一个独立的、有效的监督执行机制,作为预防合规风险发生的桥头堡,可以协助管理层对企业合规体系的运行进行持续监督,对潜在的风险行为进行震慑,并持续促进合规体系要素、体系结构、体系运行模式和外部环境关系产生共同作用,实现企业合规体系运行的最佳功能和效果。
三、律师合规业务实操需要权衡的关系
1、专项合规与整体合规
企业合规尤其是刑事合规不起诉的合规整改工作中,往往包含两个方面内容:一个是涉案业务领域的专项合规,另一个则是更高维度的企业整体合规管理。

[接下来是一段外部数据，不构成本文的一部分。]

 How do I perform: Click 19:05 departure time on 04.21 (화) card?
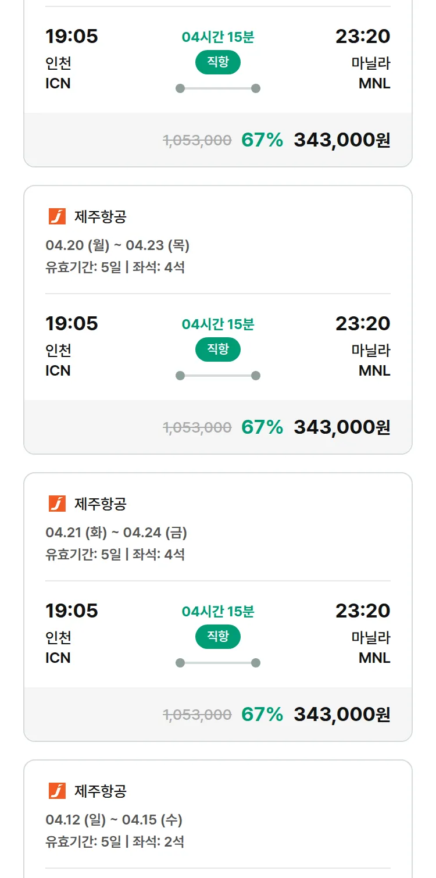coord(72,611)
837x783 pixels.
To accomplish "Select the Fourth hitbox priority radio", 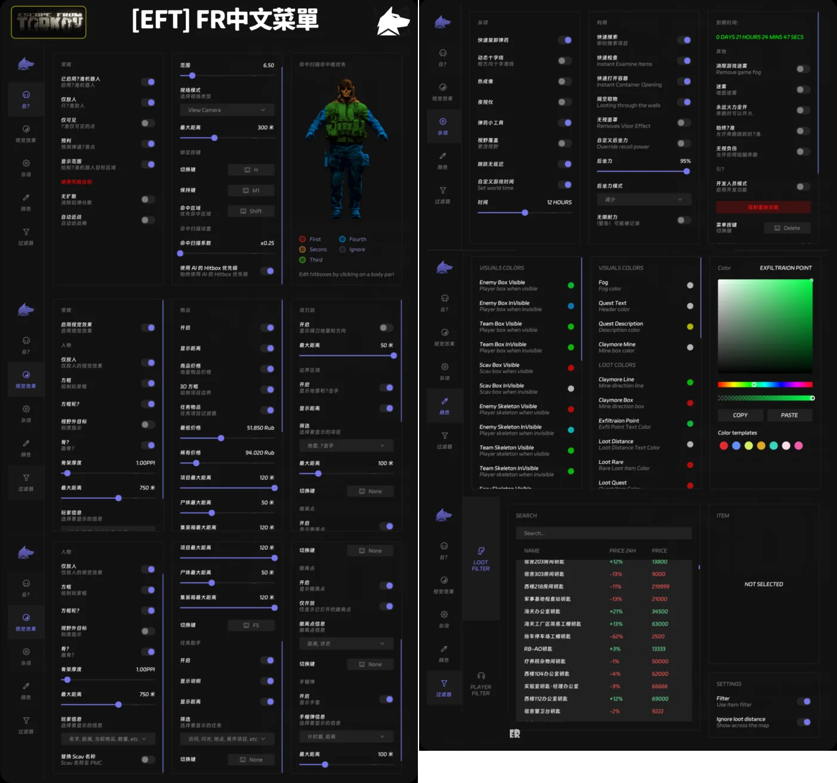I will [x=343, y=239].
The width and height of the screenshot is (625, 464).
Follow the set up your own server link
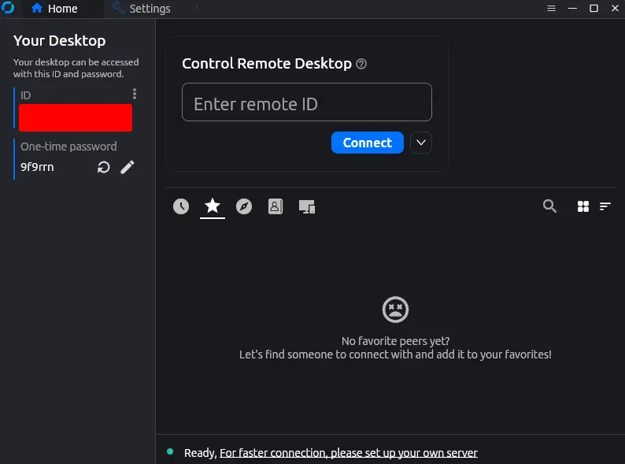[x=348, y=453]
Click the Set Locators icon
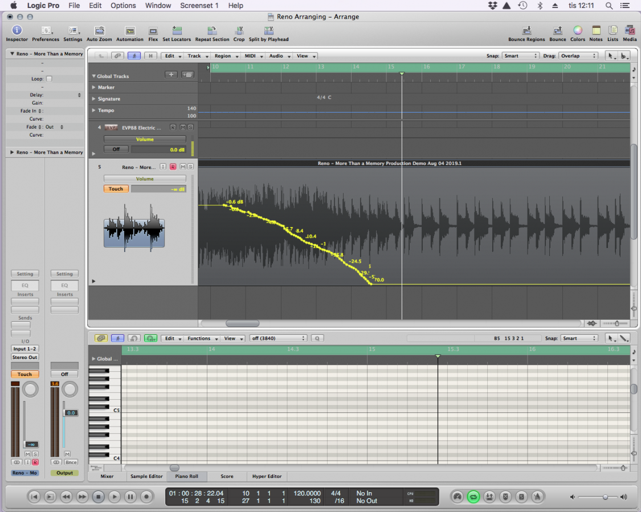Image resolution: width=641 pixels, height=512 pixels. 177,31
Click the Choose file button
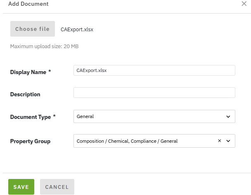 (32, 29)
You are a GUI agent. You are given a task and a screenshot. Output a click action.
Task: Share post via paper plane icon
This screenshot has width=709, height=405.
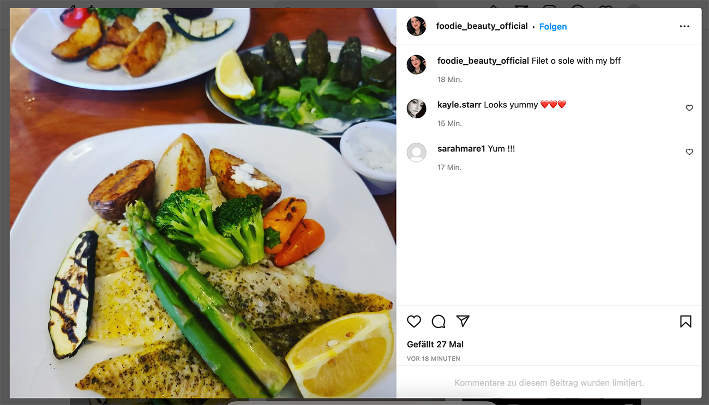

虽然在合规不起诉中,不一定要求企业做全方面的合规体系,但是具体涉案领域的业务连续性依然值得重视,而且企业应当建立更为全面的合规管理体系,在合规整改工作中,除涉案业务、主营业务外,对于新增及其他主要业务模块也要纳入合规建设工作中,以专项合规带动企业做到全面合规,这也是对企业“严管”与“厚爱”的应有之义。
2、合规成本与企业的接受度
检察机关一般会以检察建议形式向企业提出合规整改要求,这既有对企业具体业务的要求,也有宏观合规管理方面的建议,从而决定了律师做合规整改方案时也要考虑两个方面内容,一个是涉案业务领域的专项合规,另一个则是更高维度的企业整体合规管理。但在实践中又会遇到另一个现实问题,那就是企业的付费能力和付费意愿,合规成本的高低其实也决定着企业的合规意愿。

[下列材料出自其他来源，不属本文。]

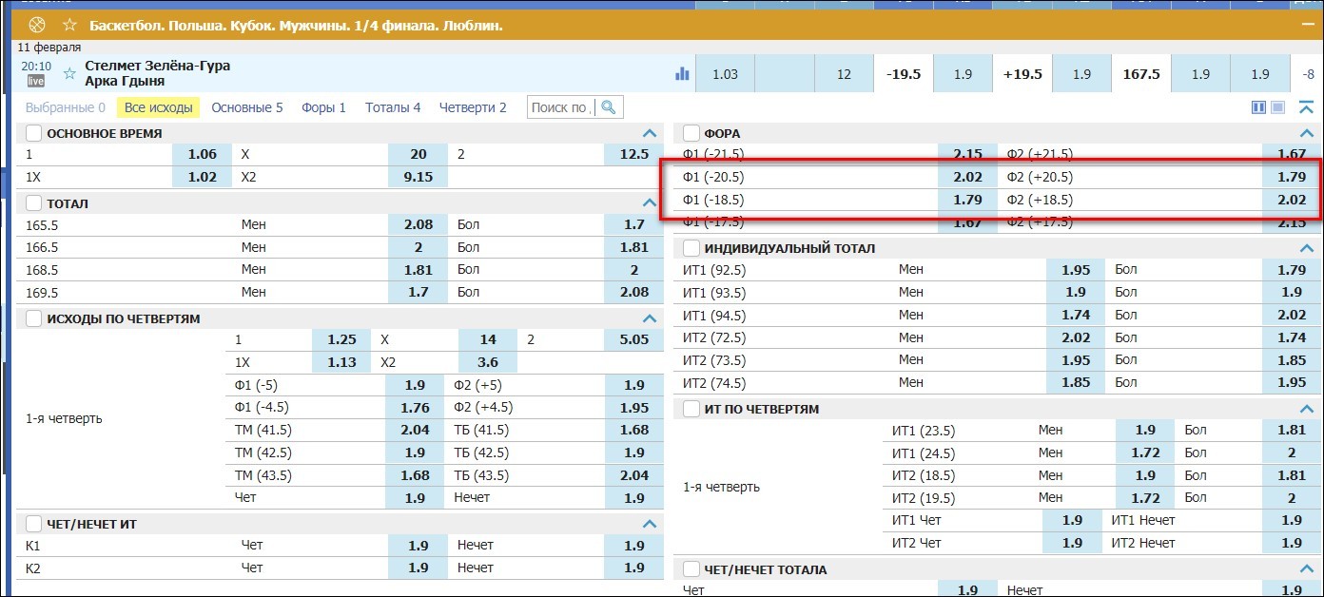Tick the ФОРА market checkbox
This screenshot has width=1324, height=597.
(691, 133)
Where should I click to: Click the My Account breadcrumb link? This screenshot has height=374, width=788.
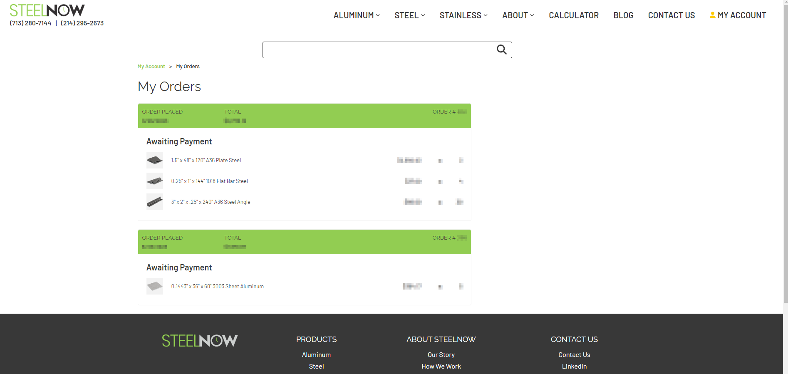(x=151, y=67)
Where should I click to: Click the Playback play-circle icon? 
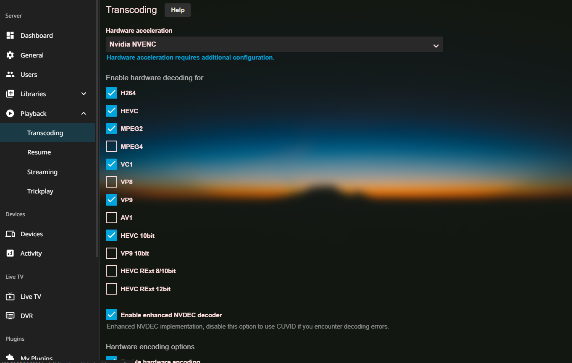coord(10,114)
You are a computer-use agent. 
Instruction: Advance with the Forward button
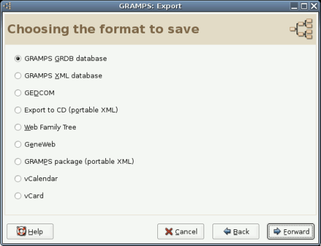[291, 231]
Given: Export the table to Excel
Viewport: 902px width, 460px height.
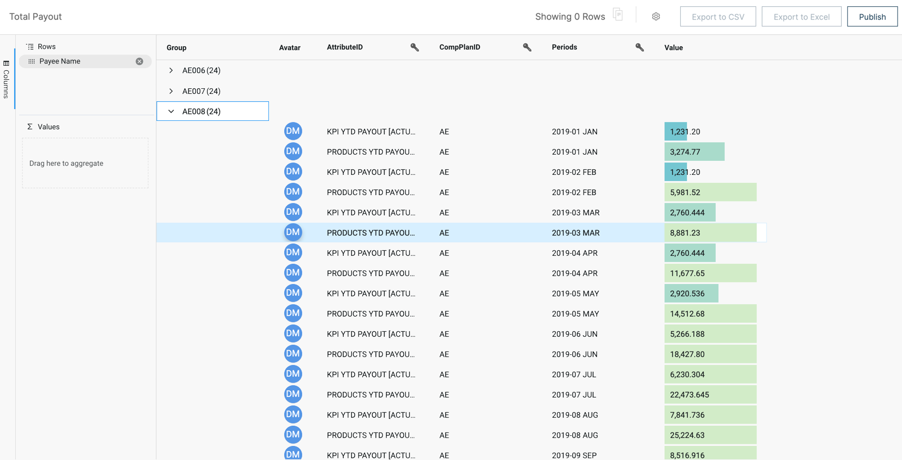Looking at the screenshot, I should (801, 17).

我们在办案实践中遇到的合规不起诉对象往往以中小企业和民营企业居多,如果动辄就进行全方位合规管理体系构建,合规咨询的直接成本,如律师费或咨询费用可能会比较高昂。此外,还要考虑企业在进行合规制度构建中的隐形成本,如因合规流程管控带来的业务效率降低、业务流转速度放缓、审批流程增加、相关文件的存储成本增加、相关岗位的人员配置增加等等细节的支出,这对企业来讲是一个巨大的负担。因此,基于成本控制考虑,结合合规不起诉的需要,对于企业合规整改措施的制订要谨慎,既要在宏观上有一定的高度,防止“治标不治本”,又要在微观上考虑企业合规的合理落地,不能不顾企业在经济成本、人力资源成本等方面的接受能力,而陷入一种“摊大饼”式的自说自话之中。
3、律师法律专业性与企业经营的实际场景
律师在进行合规风险扫描时,根据自身专业性的要求,均习惯要对照法律法规的要求,检索同类型企业的违规、违法事例,以警示企业需要注意的风险。律师往往列举的法律风险点会有成百上千条,但是,对于企业来说,识别所有的法律风险、建立全面的合规管理体系和制度固然重要,但企业更关心的是其主要的业务痛点能否得到针对性的解决,而不是检视所有的有可能的风险进行一一对应式地应对。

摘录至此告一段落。